- _SET PROBLEM_:
Scale the listing from the line that has "情報セキュリティ基本方針 (60, 2452)" through the line that has "Facebook (79, 1985)", both included: multiply every coordinate in the answers by 1.25 and round to whole numbers, with halves rounding up. Keep the request lines in that stretch as they are, and give only these lines.
— start INPUT MATERIAL —
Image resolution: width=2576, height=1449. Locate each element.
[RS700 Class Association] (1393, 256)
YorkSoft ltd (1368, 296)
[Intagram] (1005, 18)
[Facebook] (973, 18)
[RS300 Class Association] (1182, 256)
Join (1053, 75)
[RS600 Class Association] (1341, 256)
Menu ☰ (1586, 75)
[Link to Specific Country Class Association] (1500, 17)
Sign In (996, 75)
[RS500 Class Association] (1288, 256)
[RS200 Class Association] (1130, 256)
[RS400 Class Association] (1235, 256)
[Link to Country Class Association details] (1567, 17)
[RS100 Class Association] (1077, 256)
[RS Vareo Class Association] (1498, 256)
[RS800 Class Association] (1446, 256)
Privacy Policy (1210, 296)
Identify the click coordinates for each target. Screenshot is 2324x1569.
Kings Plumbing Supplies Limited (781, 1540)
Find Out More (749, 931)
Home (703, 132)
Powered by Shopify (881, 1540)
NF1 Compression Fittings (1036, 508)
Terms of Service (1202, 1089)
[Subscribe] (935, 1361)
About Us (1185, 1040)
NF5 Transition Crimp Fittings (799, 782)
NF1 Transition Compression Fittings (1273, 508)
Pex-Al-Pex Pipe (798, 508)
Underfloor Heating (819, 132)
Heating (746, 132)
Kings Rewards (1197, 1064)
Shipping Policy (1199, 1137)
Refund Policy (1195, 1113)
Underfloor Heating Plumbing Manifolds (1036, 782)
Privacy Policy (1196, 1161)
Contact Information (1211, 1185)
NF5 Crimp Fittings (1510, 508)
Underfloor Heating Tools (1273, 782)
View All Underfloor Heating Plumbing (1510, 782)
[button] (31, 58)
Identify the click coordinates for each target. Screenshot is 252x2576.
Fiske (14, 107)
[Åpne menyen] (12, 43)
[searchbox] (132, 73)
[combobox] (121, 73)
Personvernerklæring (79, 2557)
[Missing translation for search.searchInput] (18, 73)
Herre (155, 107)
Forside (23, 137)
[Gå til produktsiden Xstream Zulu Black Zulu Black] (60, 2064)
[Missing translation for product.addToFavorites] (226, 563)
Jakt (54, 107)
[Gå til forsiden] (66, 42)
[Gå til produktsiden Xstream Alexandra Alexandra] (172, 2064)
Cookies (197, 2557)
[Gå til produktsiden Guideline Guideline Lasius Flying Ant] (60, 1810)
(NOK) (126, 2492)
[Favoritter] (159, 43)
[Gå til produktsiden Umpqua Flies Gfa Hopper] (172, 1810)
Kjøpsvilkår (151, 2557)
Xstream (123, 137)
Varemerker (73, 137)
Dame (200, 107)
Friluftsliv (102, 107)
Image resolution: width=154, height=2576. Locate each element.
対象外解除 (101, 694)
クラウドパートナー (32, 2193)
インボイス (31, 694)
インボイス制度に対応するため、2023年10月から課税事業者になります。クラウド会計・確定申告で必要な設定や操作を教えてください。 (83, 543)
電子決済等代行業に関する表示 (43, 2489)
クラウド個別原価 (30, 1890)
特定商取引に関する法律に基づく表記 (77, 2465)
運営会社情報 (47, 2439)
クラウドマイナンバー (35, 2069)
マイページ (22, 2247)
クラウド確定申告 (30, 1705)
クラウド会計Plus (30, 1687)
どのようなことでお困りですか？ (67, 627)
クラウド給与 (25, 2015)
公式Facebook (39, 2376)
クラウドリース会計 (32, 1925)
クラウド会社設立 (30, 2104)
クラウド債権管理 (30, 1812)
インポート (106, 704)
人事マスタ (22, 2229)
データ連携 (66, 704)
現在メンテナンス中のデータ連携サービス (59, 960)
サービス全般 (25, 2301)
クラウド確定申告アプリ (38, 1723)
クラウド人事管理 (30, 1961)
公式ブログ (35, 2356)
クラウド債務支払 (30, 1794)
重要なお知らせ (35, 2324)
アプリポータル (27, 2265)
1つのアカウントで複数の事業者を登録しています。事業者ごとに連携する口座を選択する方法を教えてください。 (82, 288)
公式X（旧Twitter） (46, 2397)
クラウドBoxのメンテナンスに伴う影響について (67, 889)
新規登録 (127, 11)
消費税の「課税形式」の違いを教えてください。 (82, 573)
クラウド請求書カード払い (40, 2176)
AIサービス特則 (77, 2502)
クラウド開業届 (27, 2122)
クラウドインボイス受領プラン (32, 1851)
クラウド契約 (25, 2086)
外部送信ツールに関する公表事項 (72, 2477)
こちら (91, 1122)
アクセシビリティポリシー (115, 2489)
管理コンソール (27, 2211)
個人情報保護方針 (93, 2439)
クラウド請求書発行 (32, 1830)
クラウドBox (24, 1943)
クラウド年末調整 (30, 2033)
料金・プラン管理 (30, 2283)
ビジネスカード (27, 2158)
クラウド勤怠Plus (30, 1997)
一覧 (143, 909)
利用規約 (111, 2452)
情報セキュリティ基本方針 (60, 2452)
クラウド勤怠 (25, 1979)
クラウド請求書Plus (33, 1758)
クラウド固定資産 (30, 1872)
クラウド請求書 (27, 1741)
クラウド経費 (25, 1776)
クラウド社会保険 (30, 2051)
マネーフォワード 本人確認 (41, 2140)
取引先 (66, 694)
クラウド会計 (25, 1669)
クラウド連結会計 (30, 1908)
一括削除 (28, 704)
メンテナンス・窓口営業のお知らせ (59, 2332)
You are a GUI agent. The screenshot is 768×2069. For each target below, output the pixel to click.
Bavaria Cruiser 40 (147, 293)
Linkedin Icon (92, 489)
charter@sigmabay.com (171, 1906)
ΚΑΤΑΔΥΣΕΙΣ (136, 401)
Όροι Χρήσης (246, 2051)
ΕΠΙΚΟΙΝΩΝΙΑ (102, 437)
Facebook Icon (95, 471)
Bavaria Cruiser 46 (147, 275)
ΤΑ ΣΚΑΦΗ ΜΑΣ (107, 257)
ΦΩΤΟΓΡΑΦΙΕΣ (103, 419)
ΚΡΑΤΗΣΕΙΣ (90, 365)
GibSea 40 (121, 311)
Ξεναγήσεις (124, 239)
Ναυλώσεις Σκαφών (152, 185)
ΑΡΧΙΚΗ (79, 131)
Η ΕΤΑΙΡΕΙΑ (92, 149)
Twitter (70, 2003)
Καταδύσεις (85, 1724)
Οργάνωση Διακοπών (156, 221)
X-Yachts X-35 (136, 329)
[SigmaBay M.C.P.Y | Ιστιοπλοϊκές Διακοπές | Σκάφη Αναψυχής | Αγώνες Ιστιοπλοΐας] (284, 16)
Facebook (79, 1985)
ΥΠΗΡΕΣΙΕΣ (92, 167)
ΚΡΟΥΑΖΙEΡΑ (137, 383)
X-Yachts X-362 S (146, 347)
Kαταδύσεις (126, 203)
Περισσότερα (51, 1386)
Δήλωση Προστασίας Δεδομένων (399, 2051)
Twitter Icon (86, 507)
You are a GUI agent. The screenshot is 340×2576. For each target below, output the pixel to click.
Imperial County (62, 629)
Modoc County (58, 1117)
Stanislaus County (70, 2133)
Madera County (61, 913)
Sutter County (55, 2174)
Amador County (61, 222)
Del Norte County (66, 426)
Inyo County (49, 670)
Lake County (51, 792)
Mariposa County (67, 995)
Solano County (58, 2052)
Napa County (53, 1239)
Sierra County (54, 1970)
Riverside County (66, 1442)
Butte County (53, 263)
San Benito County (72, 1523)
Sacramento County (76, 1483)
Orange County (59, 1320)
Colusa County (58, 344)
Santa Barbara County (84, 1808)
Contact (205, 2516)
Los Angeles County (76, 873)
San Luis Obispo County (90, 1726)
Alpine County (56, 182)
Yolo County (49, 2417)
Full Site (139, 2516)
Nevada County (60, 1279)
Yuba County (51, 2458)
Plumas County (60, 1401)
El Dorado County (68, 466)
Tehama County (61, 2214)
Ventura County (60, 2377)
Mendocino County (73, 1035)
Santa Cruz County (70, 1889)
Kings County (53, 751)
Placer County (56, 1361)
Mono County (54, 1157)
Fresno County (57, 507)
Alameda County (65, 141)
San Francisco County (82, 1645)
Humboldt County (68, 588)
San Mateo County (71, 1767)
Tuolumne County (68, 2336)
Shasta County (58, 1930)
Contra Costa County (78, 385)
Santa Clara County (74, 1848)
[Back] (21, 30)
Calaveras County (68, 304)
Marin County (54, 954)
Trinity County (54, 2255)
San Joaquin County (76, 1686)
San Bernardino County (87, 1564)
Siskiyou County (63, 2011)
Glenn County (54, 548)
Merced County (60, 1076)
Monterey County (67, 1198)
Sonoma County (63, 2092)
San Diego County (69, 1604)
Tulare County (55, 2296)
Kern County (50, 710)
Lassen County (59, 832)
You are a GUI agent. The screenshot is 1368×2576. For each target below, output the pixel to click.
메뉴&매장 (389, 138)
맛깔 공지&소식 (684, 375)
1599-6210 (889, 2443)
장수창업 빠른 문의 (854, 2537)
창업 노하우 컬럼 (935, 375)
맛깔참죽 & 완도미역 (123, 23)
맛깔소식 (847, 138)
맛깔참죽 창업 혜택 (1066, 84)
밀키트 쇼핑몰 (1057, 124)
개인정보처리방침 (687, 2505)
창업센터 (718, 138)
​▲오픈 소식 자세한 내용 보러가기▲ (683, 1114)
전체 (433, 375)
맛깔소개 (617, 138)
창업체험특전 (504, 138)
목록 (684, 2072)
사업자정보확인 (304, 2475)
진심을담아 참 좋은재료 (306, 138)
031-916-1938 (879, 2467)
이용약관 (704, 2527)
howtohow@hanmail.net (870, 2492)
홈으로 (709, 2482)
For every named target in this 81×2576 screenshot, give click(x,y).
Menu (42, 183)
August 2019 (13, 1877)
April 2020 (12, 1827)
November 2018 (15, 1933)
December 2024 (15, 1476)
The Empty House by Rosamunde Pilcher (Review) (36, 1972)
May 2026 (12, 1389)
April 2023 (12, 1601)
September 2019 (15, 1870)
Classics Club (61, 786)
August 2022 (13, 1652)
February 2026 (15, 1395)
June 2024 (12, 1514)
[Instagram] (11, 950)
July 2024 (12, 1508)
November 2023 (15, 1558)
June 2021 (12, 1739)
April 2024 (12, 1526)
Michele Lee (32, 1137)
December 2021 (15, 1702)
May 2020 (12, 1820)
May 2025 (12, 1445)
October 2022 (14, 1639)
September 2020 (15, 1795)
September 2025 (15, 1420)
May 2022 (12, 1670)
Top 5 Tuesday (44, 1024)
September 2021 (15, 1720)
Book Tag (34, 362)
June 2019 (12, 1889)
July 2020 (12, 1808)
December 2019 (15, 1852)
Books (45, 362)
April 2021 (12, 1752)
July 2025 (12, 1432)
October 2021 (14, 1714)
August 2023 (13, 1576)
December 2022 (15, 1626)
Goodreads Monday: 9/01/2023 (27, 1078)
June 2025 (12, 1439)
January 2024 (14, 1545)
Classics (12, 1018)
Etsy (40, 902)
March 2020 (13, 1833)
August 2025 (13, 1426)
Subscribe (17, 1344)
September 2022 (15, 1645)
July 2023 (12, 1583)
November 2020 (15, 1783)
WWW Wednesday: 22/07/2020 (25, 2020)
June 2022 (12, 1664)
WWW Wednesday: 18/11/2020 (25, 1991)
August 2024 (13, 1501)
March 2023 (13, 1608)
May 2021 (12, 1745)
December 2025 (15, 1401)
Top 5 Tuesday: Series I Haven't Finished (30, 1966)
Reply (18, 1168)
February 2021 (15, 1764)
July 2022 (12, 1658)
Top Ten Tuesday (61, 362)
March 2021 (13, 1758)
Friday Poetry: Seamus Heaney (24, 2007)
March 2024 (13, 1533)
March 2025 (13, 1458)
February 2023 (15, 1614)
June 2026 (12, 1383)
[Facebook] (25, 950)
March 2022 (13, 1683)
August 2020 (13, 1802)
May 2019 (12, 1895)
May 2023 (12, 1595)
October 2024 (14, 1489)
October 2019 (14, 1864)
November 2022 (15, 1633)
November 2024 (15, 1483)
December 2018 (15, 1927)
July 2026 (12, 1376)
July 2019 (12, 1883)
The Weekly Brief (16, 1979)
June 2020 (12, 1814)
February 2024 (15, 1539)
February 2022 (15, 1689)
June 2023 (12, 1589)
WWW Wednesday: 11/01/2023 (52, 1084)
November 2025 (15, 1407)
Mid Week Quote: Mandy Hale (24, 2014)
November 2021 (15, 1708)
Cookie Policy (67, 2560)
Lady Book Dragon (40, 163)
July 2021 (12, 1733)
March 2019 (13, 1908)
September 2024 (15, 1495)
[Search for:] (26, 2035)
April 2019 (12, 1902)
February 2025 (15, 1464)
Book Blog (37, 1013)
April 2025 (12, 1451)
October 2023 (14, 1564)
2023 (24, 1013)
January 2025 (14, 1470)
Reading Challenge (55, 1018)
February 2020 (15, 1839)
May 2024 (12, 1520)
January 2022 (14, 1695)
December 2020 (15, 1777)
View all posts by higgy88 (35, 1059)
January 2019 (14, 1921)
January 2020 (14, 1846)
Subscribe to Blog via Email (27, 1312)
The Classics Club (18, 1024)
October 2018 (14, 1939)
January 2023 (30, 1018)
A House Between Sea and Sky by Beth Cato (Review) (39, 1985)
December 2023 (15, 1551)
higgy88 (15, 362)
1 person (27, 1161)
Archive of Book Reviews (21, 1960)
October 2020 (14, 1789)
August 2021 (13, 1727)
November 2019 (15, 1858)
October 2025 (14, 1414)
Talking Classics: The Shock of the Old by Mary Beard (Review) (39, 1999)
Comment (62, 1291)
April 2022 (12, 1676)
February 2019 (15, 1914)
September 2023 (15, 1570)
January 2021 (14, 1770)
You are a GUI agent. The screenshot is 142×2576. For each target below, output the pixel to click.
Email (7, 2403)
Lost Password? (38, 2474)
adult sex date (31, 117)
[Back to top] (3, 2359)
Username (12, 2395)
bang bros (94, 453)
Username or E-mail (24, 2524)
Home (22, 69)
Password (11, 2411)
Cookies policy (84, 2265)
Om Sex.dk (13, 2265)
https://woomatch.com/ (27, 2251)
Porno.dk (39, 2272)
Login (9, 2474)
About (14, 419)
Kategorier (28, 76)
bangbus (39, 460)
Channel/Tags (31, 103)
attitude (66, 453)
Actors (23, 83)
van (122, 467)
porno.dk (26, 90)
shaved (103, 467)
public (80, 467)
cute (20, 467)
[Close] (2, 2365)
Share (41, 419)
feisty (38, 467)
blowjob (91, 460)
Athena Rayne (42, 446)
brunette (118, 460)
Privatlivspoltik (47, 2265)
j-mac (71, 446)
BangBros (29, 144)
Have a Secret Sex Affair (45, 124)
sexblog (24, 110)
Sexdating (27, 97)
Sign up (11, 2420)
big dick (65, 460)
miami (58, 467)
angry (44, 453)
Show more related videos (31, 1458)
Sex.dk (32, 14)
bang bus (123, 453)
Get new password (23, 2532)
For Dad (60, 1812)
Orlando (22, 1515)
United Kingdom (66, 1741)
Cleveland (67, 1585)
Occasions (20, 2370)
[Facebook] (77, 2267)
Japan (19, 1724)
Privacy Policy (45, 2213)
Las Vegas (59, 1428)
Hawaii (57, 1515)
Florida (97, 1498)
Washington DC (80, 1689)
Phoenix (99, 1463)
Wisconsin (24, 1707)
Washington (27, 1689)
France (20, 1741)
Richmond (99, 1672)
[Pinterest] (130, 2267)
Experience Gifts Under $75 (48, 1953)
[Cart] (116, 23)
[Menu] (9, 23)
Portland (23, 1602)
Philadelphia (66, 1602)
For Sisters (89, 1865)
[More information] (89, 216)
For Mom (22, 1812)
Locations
— end INPUT MATERIAL —
- _SOLUTION_:
情報セキュリティ基本方針 (75, 3065)
クラウド勤怠 (31, 2474)
クラウド請求書Plus (41, 2198)
クラウド固定資産 (38, 2340)
クラウド請求書 (34, 2176)
クラウド経費 (31, 2220)
クラウド社会保険 (38, 2564)
マネーフォワード 本人確認 (51, 2675)
取引先 (83, 868)
クラウド会計 (31, 2086)
クラウド連結会計 (38, 2385)
一括削除 (35, 880)
メンテナンス・窓口営業のお知らせ (74, 2915)
You are a GUI agent. The screenshot is 768×2069. For each target below, output the pixel to click.
Bavaria Cruiser 40 (184, 366)
Linkedin Icon (115, 611)
charter@sigmabay.com (214, 2383)
ΚΑΤΑΔΥΣΕΙΣ (170, 501)
Όροι Χρήσης (308, 2564)
ΕΠΙΚΟΙΝΩΝΙΑ (128, 546)
Facebook Icon (119, 589)
Bavaria Cruiser 46 (184, 344)
ΤΑ ΣΚΑΦΗ ΜΑΣ (134, 321)
ΦΩΤΟΓΡΑΦΙΕΣ (129, 524)
ΚΡΑΤΗΣΕΙΣ (113, 456)
GibSea 40 (151, 389)
Ξεναγήσεις (155, 299)
Ναυλώσεις Σκαφών (190, 231)
ΑΡΧΙΚΗ (99, 164)
Η ΕΤΑΙΡΕΙΑ (115, 186)
Twitter (88, 2504)
Καταδύσεις (106, 2155)
Οργάνωση Διακοπών (195, 276)
X-Yachts X-35 (170, 411)
[SigmaBay M.C.P.Y | Ιστιοπλοϊκές Διακοπές | Σκάφη Αναψυχής | Αγώνες Ιστιοπλοΐας] (355, 20)
Facebook (99, 2481)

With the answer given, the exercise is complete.